Rsync tutorial

What is Rsync?

Rsync is a very useful alternative to rcp written by Andrew Tridgell and Paul Mackerras. This tool lets you copy files and directories between a local host and a remote host (source and destination can also be local if you need.) The main advantage of using Rsync instead of rcp, is that rsync can use SSH as a secure channel, send/receive only the bytes inside files that changed since the last replication, and remove files on the destination host if those files were deleted on the source host to keep both hosts in sync. In addition to using rcp/ssh for transport, you can also use Rsync itself, in which case you will connect to TCP port 873.

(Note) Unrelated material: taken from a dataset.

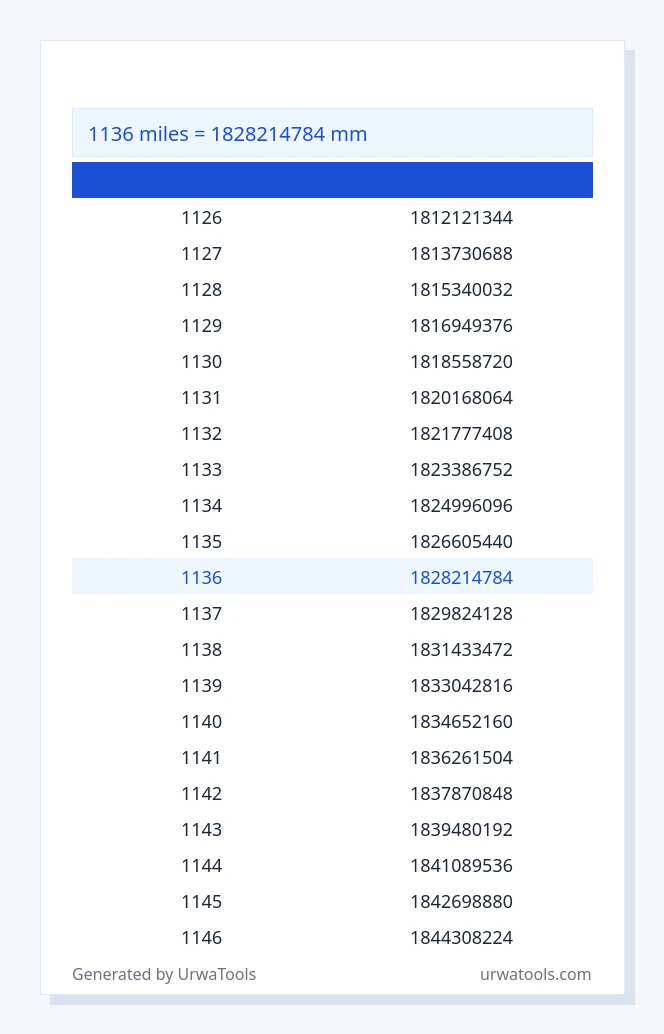The width and height of the screenshot is (664, 1034).
Task: Select the 1812121344 millimeter value
Action: coord(462,218)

Whether you rely on SSH or use Rsync explicitely, Rsync still needs to be installed on both hosts. A Win32 port is available if you need, so you can have either one of the host or both be NT hosts. Rsync's web site has some good infos and links. There is also an HOWTO.

Configuring /etc/rsyncd.conf

Being co-written by Andrew Tridgell, author of Samba, it's no surprise that Rsync's configuration file looks just like Samba (and Windows' :-), and that Rsync lets you create projects that look like shared directories under Samba. Accessing remote resources through this indirect channel offers more independence, as it lets you move files on the source Rsync server without changing anything on the destination host.

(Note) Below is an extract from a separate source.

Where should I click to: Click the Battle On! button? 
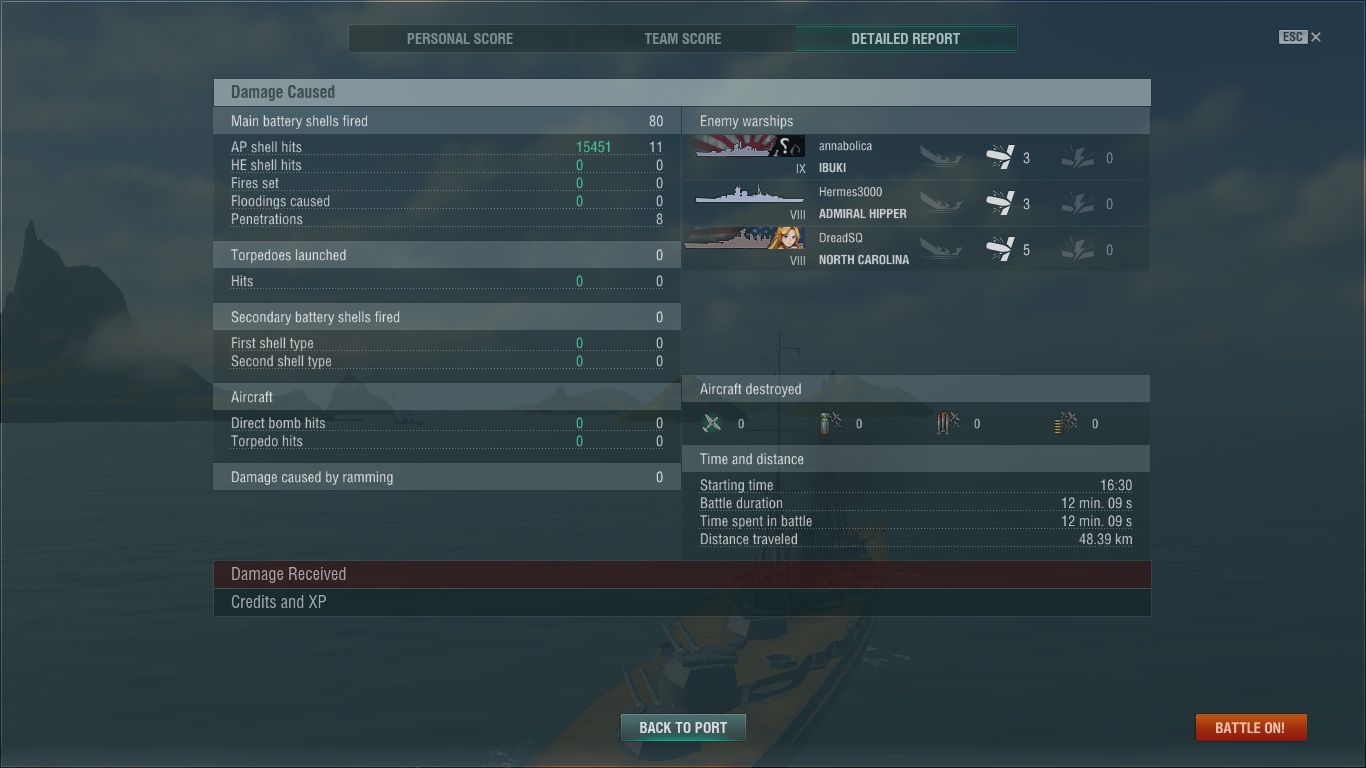[x=1250, y=727]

Any parameters listed before any [module] section are global, default parameters.

Each module is a symbolic name for a directory on the local host. Here's an example:

#/etc/rsyncd.conf
secrets file = /etc/rsyncd.secrets
motd file = /etc/rsyncd.motd #Below are actually defaults, but to be on the safe side...
read only = yes
list = yes
uid = nobody
gid = nobody

[out]
comment = Great stuff from remote.acme.com
path = /home/rsync/out

[confidential]
comment = For your eyes only
path = /home/rsync/secret-out
auth users = joe,jane
hosts allow = *.acme.com
hosts deny = *
list = false

Note: Rsync will not grant access to a protected share if the password file (/etc/rsyncd.secrets, here) is world-readable.

Running RSYNCd

Per the manual page:

The rsync daemon is launched by specifying the --daemon option to rsync. You can launch it either via inetd or as a stand-alone daemon. When run via inetd you should add a line like this to /etc/services:

rsync 873/tcp

... and a single line something like this to /etc/inetd.conf:

rsync stream tcp nowait root /usr/bin/rsync rsyncd --daemon

You will then need to send inetd a HUP signal to tell it to reread its config file. Note that you should not send the rsync server a HUP signal to force it to reread the /etc/rsyncd.conf. The file is re-read on each client connection.

Per the HOWTO:

The rsync daemon is robust, so it is safe to launch it as a stand-alone server. The code that loops waiting for requests is only a few lines long then it forks a new copy. If the forked process dies then it doesn't harm the main daemon.
The big advantage of running as a daemon will come when the planned directory cache system is implemented. The caching system will probably only be enable when running as a daemon. For this reason, busy sites is recommended to run rsync as a daemon. Also, the daemon mode makes it easy to limit the number of concurrent connections.

Since it's not included in the 2.4.3 RPM package, here's the init script to be copied as /etc/rc.d/init.d/rsyncd with symlinks to /etc/rc.d/rc3.d:

#!/bin/sh
# Rsyncd This shell script takes care of starting and stopping the rsync daemon
# description: Rsync is an awesome replication tool.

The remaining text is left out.